Hyperspectral systems are typically classified into three main categories based on their platform:

- satellite-based;

- aerial (including UAVs);

- ground-based.

In agricultural applications, ground-based and near-range aerial systems are most commonly used. These systems provide the high spatial and spectral resolution needed to diagnose plant diseases, monitor crop stress, and assess environmental impacts - core components of precision agriculture [9].

Among ground-based hyperspectral cameras used in agriculture, three models stand out: FS-13, FS-23, and FS-60.

The Figspec FS-13 is designed for detailed spectral imaging across the 400-1000 nm range, capturing both visible and near-infrared wavelengths. With a high spectral resolution of 2.5 nm and 1200 narrow bands, it delivers exceptionally fine wavelength discrimination. The camera’s spatial resolution - approximately 0.3 mm per pixel - enables close-up imaging of plant structures. Using line-scan technology, the FS-13 is particularly well adapted for laboratory work, including the identification of plant diseases and the generation of training datasets for machine learning applications [12] (Figure 4) [13].

The Figspec FS-23 also covers the 400-1000 nm range, though it operates with a 5 nm spectral resolution and approximately 120 spectral bands. Its compact form factor makes it ideal for mobile diagnostics in the field. This model is frequently used for on-site assessments and can also be mounted on stands for more controlled imaging of plant samples [14] (Figure 5) [15].

The Figspec FS-60 extends its coverage from 400 to 1700 nm, capturing a broader portion of the near-infrared spectrum. It offers 5 nm spectral resolution and supports up to 300 bands, making it suitable for advanced diagnostic tasks. The FS-60 is capable of detecting nutrient deficiencies, stress symptoms, and early signs of disease in crops. It is often integrated into UAV systems for wide-area monitoring [16] (Figure 6) [17].
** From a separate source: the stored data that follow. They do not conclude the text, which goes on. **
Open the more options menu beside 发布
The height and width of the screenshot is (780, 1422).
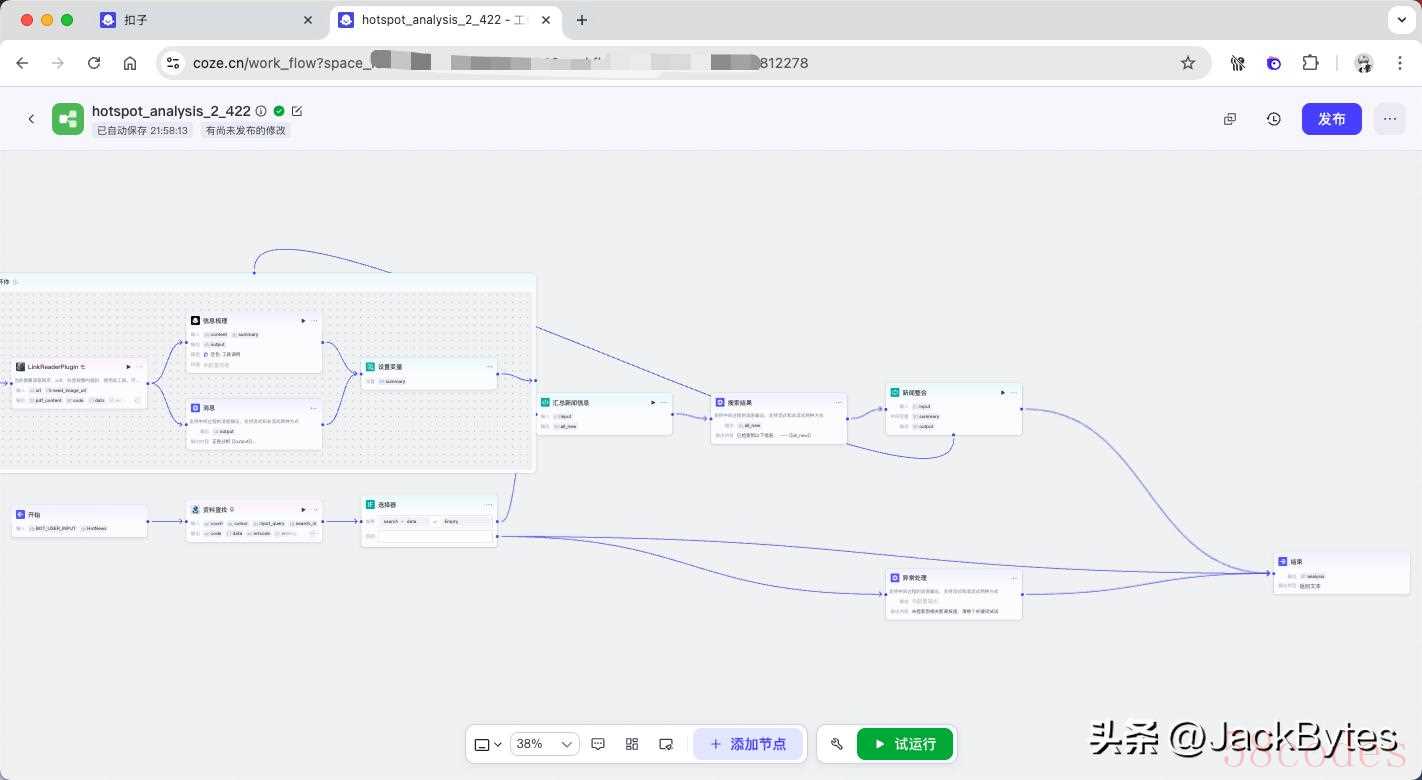pos(1389,119)
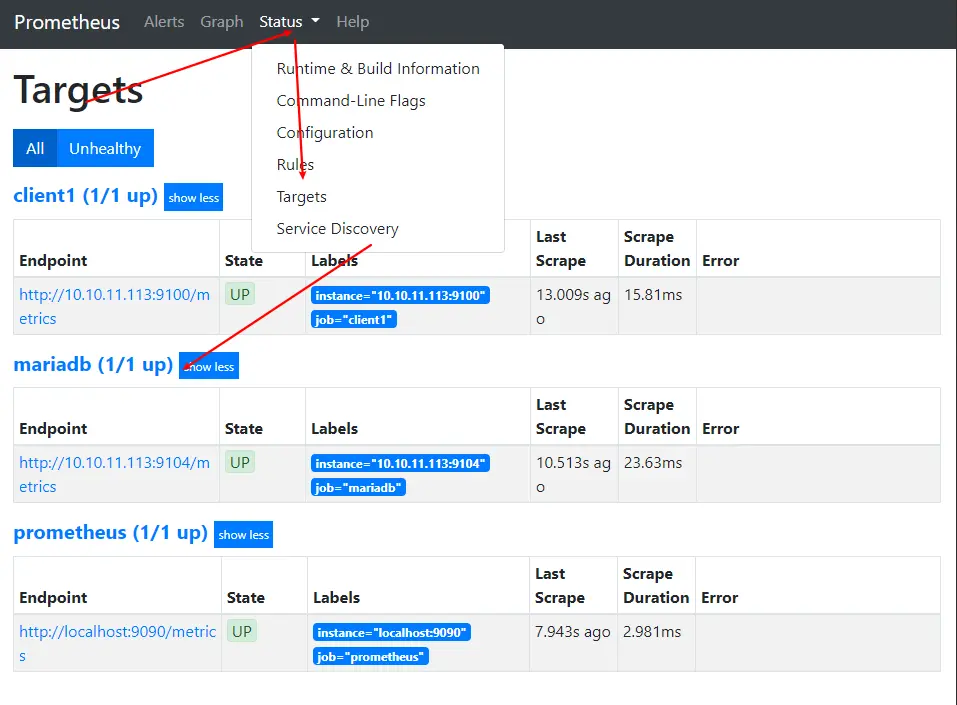Open Command-Line Flags from Status menu

click(351, 101)
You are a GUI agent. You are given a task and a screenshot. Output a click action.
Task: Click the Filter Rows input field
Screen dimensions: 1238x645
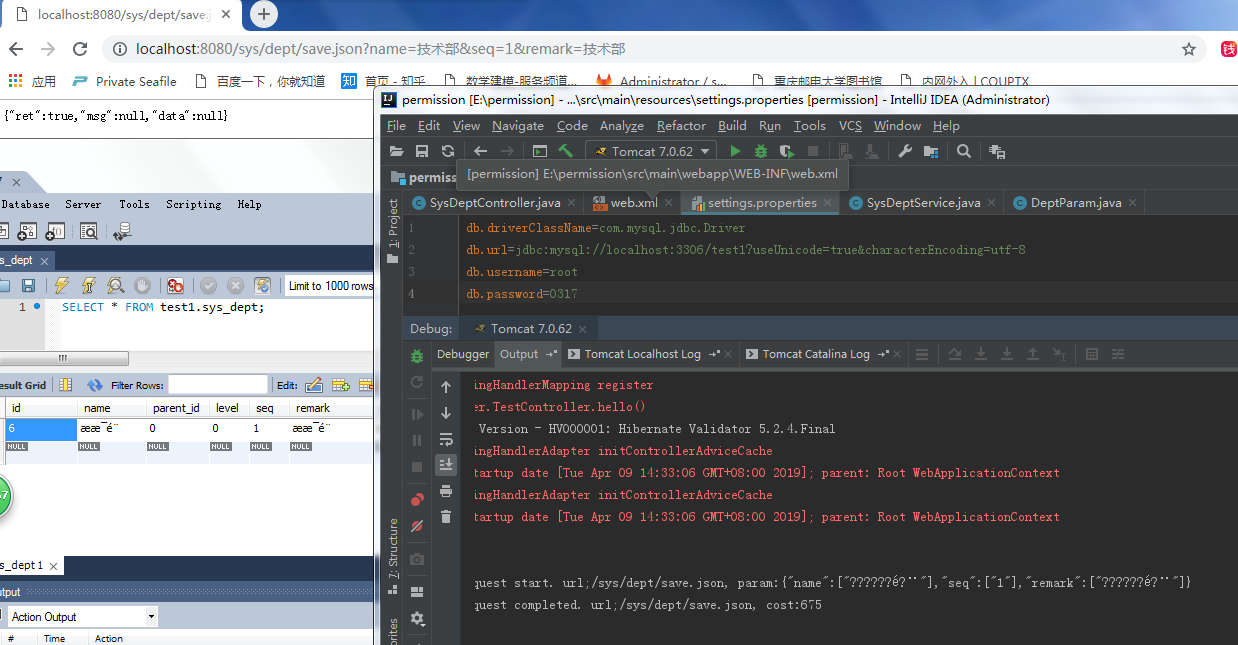pyautogui.click(x=217, y=385)
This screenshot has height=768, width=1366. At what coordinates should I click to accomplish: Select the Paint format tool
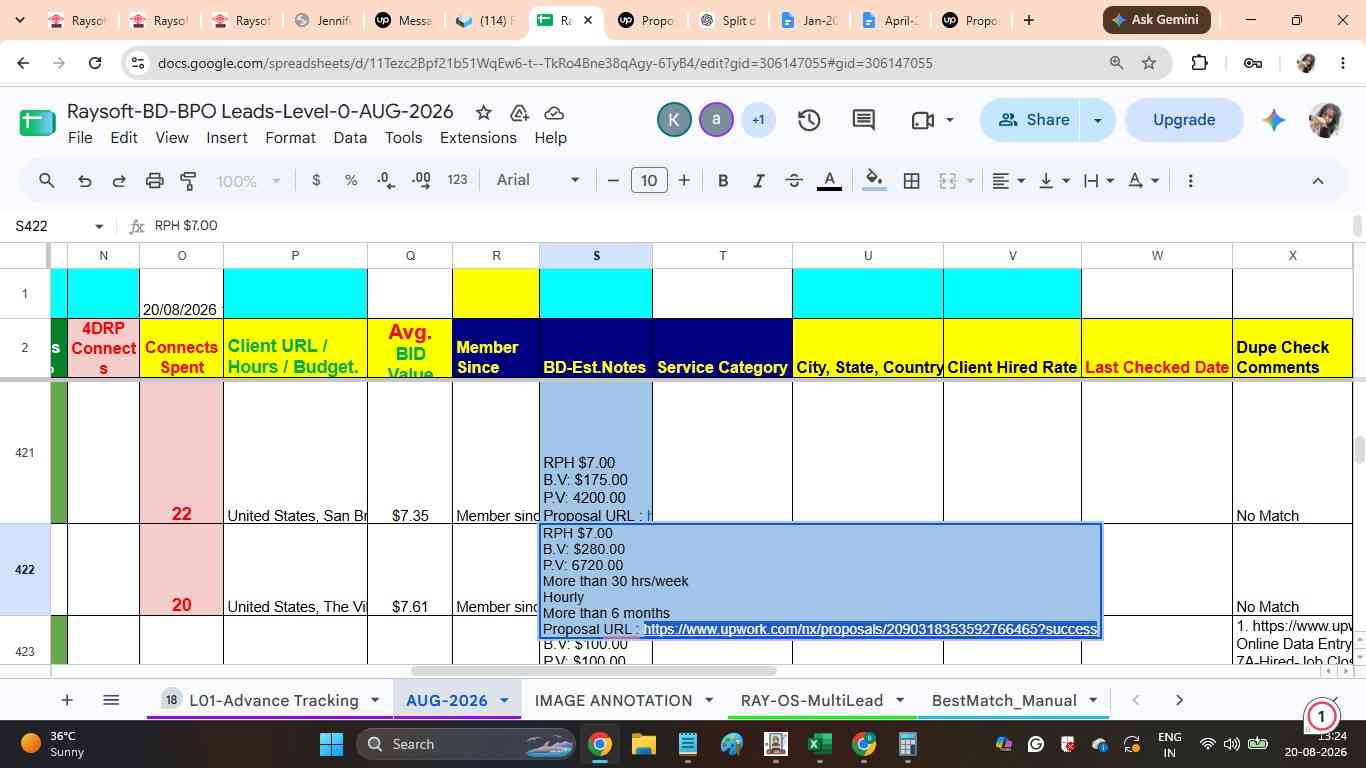188,181
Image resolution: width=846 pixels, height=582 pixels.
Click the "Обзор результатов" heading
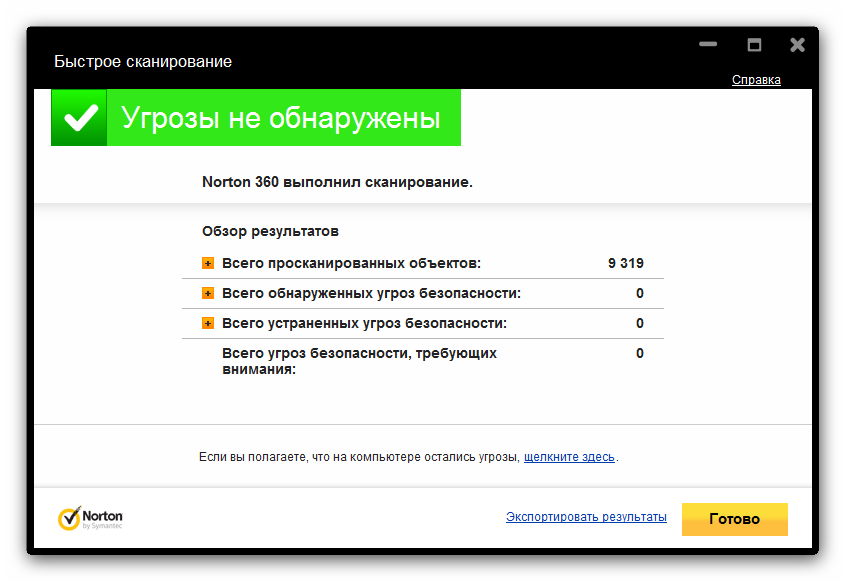(x=270, y=231)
Figure 4 – FS-13 сamera [13]

Figure 5 – FS-23 сamera [15]

Figure 6 – FS-60 сamera mounted on a drone [17]

When choosing a hyperspectral camera, it’s essential to align the selection with the main research goals:

- FS-13 is primarily intended for laboratory-based studies;

- FS-23 is a compact, portable option ideal for quick, in-field diagnostics;

- FS-60 is suited for more advanced and comprehensive analyses [12, 14, 16].

Capturing images is only the first step in the overall workflow. The subsequent stage involves processing the hyperspectral data, which encompasses tasks such as calibration, normalisation, spectral feature extraction, and the development of classification models [18, 19]. These processes are commonly carried out using specialised software platforms like ENVI, HypPy [20], Specim IQ Studio [21], MATLAB with hyperspectral toolboxes [20], or QGIS with plugins designed for hyperspectral cube analysis [22].

For the purposes of this study guide, the Breeze platform by Prediktera is used for working with hyperspectral images. Breeze provides a user-friendly interface for visualising hyperspectral cubes, performing spectral analyses, creating machine learning models, and automating the detection of plant diseases and stress factors. Its seamless compatibility with Figspec cameras facilitates an efficient workflow from raw data acquisition to practical, actionable results.